▶ **Required task 1**:
Reproduce the portion of the settlement excerpt that begins with the words "10. Nothing in" and ends with "reason of authorship.".
▶ **Required task 2**:
According to the settlement excerpt, how shall the Settlement be deemed to have been prepared?

▶ **Reading text**:
9. Xxxxxx’x hereby covenants and agrees that it shall not now or hereafter institute, participate in, maintain or assert (either directly or indirectly, on its own behalf, derivatively or on behalf of any other person) any of the Xxxxxx’x Released Claims, as set forth in paragraph 8, above, in any forum or in any manner against any of the Xxxx Xxxxx Released Parties. Xxxxxx’x hereby covenants and agrees that it shall indemnify and hold the Xxxx Xxxxx Released Parties harmless from and against any claim, loss, damage, cost or expense, including, without limitation, attorneys’ fees, by reason of a breach by Xxxxxx’x of any of the representations, warranties, and covenants made under this Settlement.
10. Nothing in this Settlement shall preclude any action to enforce any of the terms of this Settlement. This Settlement shall be deemed to have been mutually prepared by the parties and shall not be construed against any of them by reason of authorship.

▶ **Record excerpts**:

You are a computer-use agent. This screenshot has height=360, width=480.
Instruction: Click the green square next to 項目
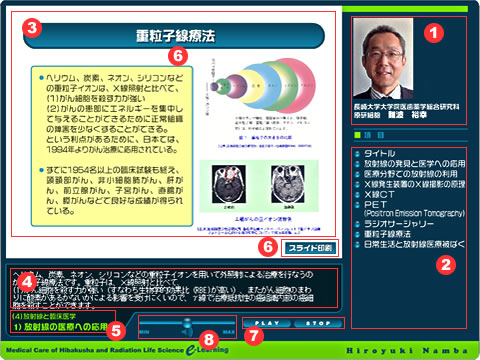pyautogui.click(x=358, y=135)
* * *
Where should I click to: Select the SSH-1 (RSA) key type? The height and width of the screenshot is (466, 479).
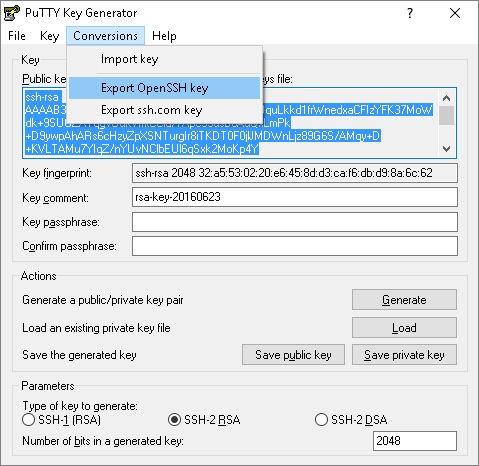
* * *
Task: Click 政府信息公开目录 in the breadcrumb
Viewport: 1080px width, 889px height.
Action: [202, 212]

▶ **Exercise output 1**:
10. Nothing in this Settlement shall preclude any action to enforce any of the terms of this Settlement. This Settlement shall be deemed to have been mutually prepared by the parties and shall not be construed against any of them by reason of authorship.

▶ **Exercise output 2**:
It shall be deemed to have been mutually prepared by the parties.